## AIM 1
Translate this sentence from the DQX project description into Spanish: "Write quality checks as code, not SQL."
## AIM 2
Pick up the DQX project description after its last line and write the next part.
··· SOURCE EXTRACT ···
Skip to main content

Data Quality eXcellence

Project description

DQX - Data Quality Excellence

Transform data validation into mathematical expressions. Find issues before they find you.

Python License Code style: black Documentation Status

Write quality checks as code, not SQL. Get instant feedback on millions of rows.

Why DQX?

Before: Complex SQL that's hard to maintain

WITH metrics AS (
  SELECT
    COUNT(*) as total,
    SUM(CASE WHEN price IS NULL THEN 1 ELSE 0 END) as null_prices,
    AVG(price) as avg_price
  FROM orders
)
SELECT
  CASE
    WHEN null_prices::float / total > 0.05 THEN 'FAIL: Too many nulls'
    WHEN avg_price < 10 THEN 'FAIL: Prices too low'
    ELSE 'PASS'
  END as result
FROM metrics;

After: Clear, testable validation logic

@check(name="Order quality")
def validate_orders(mp: MetricProvider, ctx: Context) -> None:
    null_rate = mp.null_count("price") / mp.num_rows()
    ctx.assert_that(null_rate).where(name="Price completeness").is_leq(0.05)
    ctx.assert_that(mp.average("price")).where(name="Price reasonableness").is_geq(10.0)
··· GIVEN MATERIAL ···
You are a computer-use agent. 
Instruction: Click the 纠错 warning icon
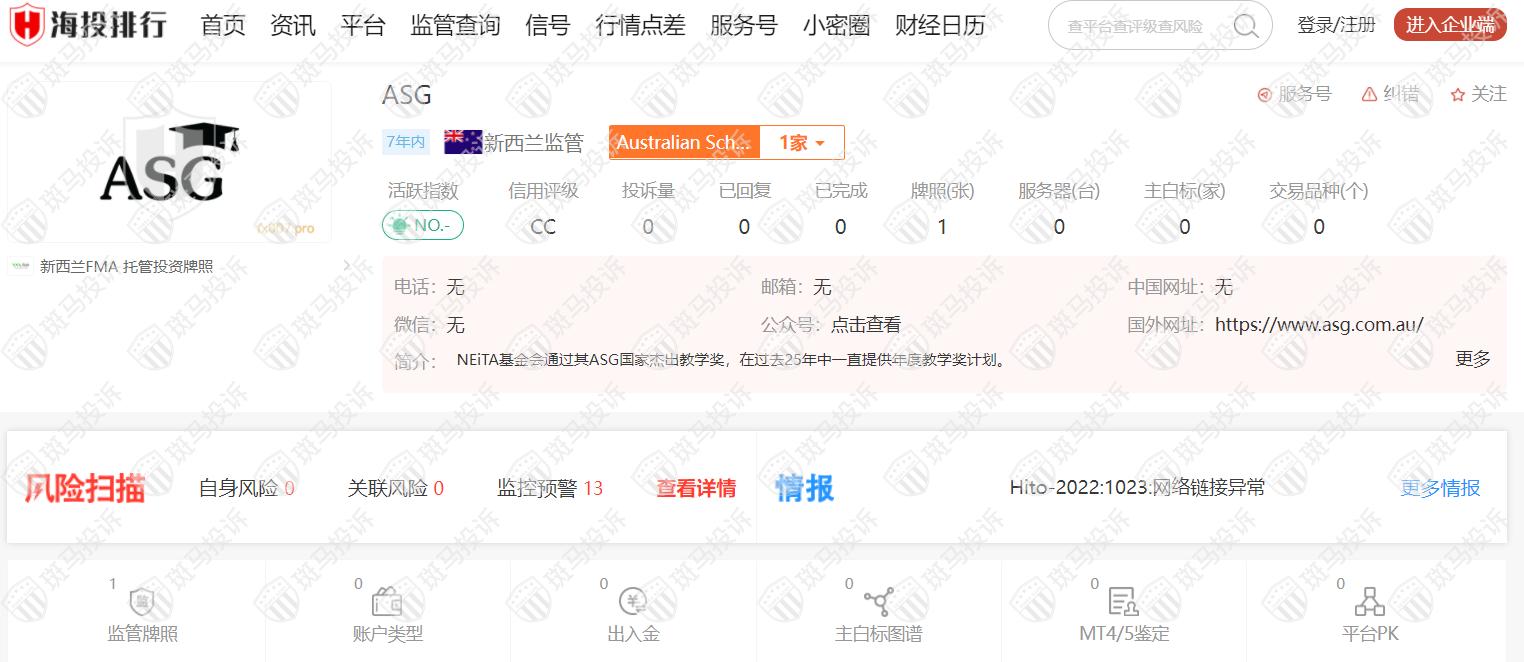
···
## FINAL ANSWER 1
Escribe las comprobaciones de calidad como código, no como SQL.

## FINAL ANSWER 2
Quick Start

Note: Install the package as dqlib but import it as dqx

# Install from PyPI
pip install dqlib

Then validate your data:

import pyarrow as pa
import sympy as sp
from dqx.api import check, VerificationSuite, MetricProvider, Context
from dqx.common import ResultKey
from dqx.datasource import DuckRelationDataSource
from dqx.orm.repositories import InMemoryMetricDB


# Your business rules as code
@check(name="Revenue integrity")
def validate_revenue(mp: MetricProvider, ctx: Context) -> None:
    # Catch calculation errors
    calculated = mp.sum("price") * mp.sum("quantity")
    reported = mp.sum("revenue")
    error_rate = sp.Abs(calculated - reported) / reported

    ctx.assert_that(error_rate).where(
        name="Revenue calculation accuracy", severity="P0"
    ).is_lt(
        0.001
    )  # Less than 0.1% error


# Load your data
data = pa.Table.from_pydict(
    {"price": [10.5, 20.0, 15.5], "quantity": [2, 1, 3], "revenue": [21.0, 20.0, 46.5]}
)

# Run validation
db = InMemoryMetricDB()
suite = VerificationSuite([validate_revenue], db, "Daily validation")
suite.run([DuckRelationDataSource.from_arrow(data)], ResultKey())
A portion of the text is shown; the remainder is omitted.